Advogada denuncia auditora fiscal do Aeroporto por submetê-la a humilhação

Da Redação

Humilhação: horas a fio aguardando liberação
Humilhação: horas a fio aguardando liberação

Abuso de autoridade e síndrome do pequeno poder. Para a advogada Mariana Cavalcante, que desembarcou no Rio de Janeiro no último sábado (24), procedente da Índia, ao lado da avó, de 86 anos, ela foi vítima deste comportamento. A figura ativa da história é a auditora fiscal do Aeroporto do Galeão, Maria Lúcia Lima Barros. Em um relato detalhado e indignado, feito na sua página do Facebook e que tem mais de cem mil compartilhamentos, ela diz o quanto foram obrigadas a esperar e se submeter a humilhação. Mas avisa que não deixará passar impune: vai abrir representação contra a servidora para que outros não passem pelo que passou. A mulher, segundo relata, é uma reincidente em atitudes que constrangem e humilham viajantes.

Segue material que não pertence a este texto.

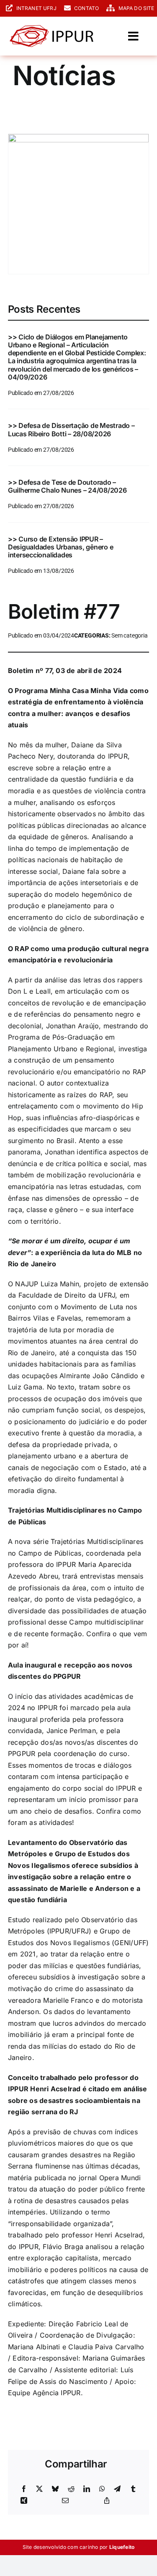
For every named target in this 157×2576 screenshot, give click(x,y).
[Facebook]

Conexão Jornalismo procurou, via e-mail, a sede da Receita Federal, no Rio de Janeiro, onde trabalha a servidora. Até este horário (22 horas de (27/09), a reposta não nos foi enviada. A assessoria de Comunicação da Receita Federal prometeu nos encaminhar a resposta via e-mail. O chefe do setor, André Gustavo C. Cunha Oliveira, informou, por telefone, que o caso já havia chegado à Receita e estava em fase de apuração. Às 10 horas, através de e-mail, informou que ainda estavam apurando o caso. Informamos que aguardaríamos até às 16hs (conforme pode ser confirmado na cópia do e-mail enviado no final desta reportagem). Estendemos, de maneira espontânea, o prazo para 22 horas para que pudêssemos garantir a defesa d funcionária. Entretanto, a resposta não nos foi enviada.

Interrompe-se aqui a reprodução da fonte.